Definition at line 746 of file chain_mapping.py.

◆ GetlDDTMapping()

def GetlDDTMapping (   self,
  model,
  inclusion_radius = 15.0,
  thresholds = [0.5, 1.0, 2.0, 4.0],
  strategy = "heuristic",
  steep_opt_rate = None,
  block_seed_size = 5,
  block_blocks_per_chem_group = 5,
  chem_mapping_result = None,
  heuristic_n_max_naive = 40320 
)
 Identify chain mapping by optimizing lDDT score

Maps *model* chain sequences to :attr:`~chem_groups` and find mapping
based on backbone only lDDT score (CA for amino acids C3' for
Nucleotides).

Either performs a naive search, i.e. enumerate all possible mappings or
executes a greedy strategy that tries to identify a (close to) optimal
mapping in an iterative way by starting from a start mapping (seed). In
each iteration, the one-to-one mapping that leads to highest increase
in number of conserved contacts is added with the additional requirement
that this added mapping must have non-zero interface counts towards the
already mapped chains. So basically we're "growing" the mapped structure
by only adding connected stuff.

The available strategies:

* **naive**: Enumerates all possible mappings and returns best        

* **greedy_fast**: perform all vs. all single chain lDDTs within the
  respective ref/mdl chem groups. The mapping with highest number of
  conserved contacts is selected as seed for greedy extension

* **greedy_full**: try multiple seeds for greedy extension, i.e. try
  all ref/mdl chain combinations within the respective chem groups and
  retain the mapping leading to the best lDDT.

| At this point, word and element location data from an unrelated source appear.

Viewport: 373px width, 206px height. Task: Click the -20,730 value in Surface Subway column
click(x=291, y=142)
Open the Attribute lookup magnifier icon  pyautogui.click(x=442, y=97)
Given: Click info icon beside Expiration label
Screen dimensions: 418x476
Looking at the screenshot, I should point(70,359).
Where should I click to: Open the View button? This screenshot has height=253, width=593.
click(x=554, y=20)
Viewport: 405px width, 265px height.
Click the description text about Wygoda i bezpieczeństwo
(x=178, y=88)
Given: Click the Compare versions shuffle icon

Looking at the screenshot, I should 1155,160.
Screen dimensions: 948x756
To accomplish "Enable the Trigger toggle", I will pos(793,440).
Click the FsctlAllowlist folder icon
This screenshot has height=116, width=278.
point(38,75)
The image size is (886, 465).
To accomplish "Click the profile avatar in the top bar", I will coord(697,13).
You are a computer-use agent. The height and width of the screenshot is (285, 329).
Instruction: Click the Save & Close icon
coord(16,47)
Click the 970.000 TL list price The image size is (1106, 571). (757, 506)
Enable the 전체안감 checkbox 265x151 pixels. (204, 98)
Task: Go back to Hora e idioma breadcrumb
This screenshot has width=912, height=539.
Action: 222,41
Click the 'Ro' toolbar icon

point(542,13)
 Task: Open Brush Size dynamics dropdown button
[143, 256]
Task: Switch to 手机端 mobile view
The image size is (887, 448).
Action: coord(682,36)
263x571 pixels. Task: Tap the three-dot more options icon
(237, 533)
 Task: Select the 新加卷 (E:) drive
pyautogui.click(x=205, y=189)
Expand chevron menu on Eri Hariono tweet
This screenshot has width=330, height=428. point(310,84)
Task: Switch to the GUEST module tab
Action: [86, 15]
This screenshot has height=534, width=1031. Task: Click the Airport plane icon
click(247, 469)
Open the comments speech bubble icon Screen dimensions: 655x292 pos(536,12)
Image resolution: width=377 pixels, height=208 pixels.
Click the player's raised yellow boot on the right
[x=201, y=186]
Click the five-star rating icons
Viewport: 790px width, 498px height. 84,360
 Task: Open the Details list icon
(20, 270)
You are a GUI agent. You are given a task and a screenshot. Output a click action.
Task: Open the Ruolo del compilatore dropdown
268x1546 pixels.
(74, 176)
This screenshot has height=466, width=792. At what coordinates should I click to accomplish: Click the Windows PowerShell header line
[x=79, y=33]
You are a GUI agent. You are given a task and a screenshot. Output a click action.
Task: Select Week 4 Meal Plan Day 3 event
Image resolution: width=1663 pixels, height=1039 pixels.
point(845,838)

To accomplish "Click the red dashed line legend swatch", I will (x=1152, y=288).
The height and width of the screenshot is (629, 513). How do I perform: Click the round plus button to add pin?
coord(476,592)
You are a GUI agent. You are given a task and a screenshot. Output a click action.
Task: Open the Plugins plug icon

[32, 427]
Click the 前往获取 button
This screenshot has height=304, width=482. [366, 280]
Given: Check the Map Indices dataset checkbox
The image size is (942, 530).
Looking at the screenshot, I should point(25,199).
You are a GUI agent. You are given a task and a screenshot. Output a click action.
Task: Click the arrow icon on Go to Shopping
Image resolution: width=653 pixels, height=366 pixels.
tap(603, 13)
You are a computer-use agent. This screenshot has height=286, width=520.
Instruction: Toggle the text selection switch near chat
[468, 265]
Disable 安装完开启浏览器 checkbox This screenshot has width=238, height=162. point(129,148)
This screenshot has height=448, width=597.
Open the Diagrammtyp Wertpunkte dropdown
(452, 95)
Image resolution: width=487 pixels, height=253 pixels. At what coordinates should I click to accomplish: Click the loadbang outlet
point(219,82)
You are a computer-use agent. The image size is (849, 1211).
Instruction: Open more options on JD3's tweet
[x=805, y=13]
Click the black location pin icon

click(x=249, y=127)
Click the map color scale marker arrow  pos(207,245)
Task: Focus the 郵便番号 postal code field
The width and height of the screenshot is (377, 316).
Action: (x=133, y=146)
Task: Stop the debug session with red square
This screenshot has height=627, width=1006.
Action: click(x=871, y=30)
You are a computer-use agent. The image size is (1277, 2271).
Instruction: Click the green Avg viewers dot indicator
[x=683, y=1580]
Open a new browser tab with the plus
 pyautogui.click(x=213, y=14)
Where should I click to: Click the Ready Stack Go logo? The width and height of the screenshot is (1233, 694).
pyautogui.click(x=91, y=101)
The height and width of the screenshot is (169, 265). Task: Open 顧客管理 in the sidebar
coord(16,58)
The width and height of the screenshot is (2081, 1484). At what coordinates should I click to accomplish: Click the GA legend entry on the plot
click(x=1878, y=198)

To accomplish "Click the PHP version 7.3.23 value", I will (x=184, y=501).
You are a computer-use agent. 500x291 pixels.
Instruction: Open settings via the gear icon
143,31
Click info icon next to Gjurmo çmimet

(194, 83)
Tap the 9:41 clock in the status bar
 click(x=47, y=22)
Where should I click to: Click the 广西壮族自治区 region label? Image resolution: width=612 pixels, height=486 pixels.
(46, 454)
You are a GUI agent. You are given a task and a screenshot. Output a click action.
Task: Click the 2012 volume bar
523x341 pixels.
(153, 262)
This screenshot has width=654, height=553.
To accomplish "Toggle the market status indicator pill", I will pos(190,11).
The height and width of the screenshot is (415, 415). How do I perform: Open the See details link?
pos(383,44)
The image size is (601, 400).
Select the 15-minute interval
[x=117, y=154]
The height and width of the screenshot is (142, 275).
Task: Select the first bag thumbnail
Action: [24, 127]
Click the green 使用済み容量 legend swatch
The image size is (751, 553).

* **greedy_block**: try multiple seeds for greedy extension, i.e. try
  all ref/mdl chain combinations within the respective chem groups and
  extend them to *block_seed_size*. *block_blocks_per_chem_group*
  for each chem group are selected for exhaustive extension.

* **heuristic**: Uses *naive* strategy if number of possible mappings
  is within *heuristic_n_max_naive*. The default of 40320 corresponds
  to an octamer (8!=40320). A structure with stoichiometry A6B2 would be
  6!*2!=1440 etc. If the number of possible mappings is larger,
  *greedy_full* is used.

Sets :attr:`MappingResult.opt_score` in case of no trivial one-to-one
mapping. 

:param model: Model to map
:type model: :class:`ost.mol.EntityView`/:class:`ost.mol.EntityHandle`
:param inclusion_radius: Inclusion radius for lDDT
:type inclusion_radius: :class:`float`
:param thresholds: Thresholds for lDDT
:type thresholds: :class:`list` of :class:`float`
:param strategy: Strategy to find mapping. Must be in ["naive",
                 "greedy_fast", "greedy_full", "greedy_block"]
:type strategy: :class:`str`
:param steep_opt_rate: Only relevant for greedy strategies.
                       If set, every *steep_opt_rate* mappings, a simple
                       optimization is executed with the goal of
                       avoiding local minima. The optimization
                       iteratively checks all possible swaps of mappings
                       within their respective chem groups and accepts
                       swaps that improve lDDT score. Iteration stops as
                       soon as no improvement can be achieved anymore.
:type steep_opt_rate: :class:`int`
:param block_seed_size: Param for *greedy_block* strategy - Initial seeds
                        are extended by that number of chains.
:type block_seed_size: :class:`int`
:param block_blocks_per_chem_group: Param for *greedy_block* strategy -
                                    Number of blocks per chem group that
                                    are extended in an initial search
                                    for high scoring local solutions.
:type block_blocks_per_chem_group: :class:`int`
:param chem_mapping_result: Pro param. The result of
                            :func:`~GetChemMapping` where you provided
                            *model*. If set, *model* parameter is not
                            used.
:type chem_mapping_result: :class:`tuple`
:returns: A :class:`MappingResult`

Definition at line 788 of file chain_mapping.py.

◆ GetMapping()

def GetMapping (   self,
  model,
  n_max_naive = 40320 
)
 Convenience function to get mapping with currently preferred method

If number of possible chain mappings is <= *n_max_naive*, a naive
QS-score mapping is performed and optimal QS-score is guaranteed.
For anything else, a QS-score mapping with the greedy_full strategy is
performed (greedy_prune_contact_map = True). The default for
*n_max_naive* of 40320 corresponds to an octamer (8!=40320). A
structure with stoichiometry A6B2 would be 6!*2!=1440 etc.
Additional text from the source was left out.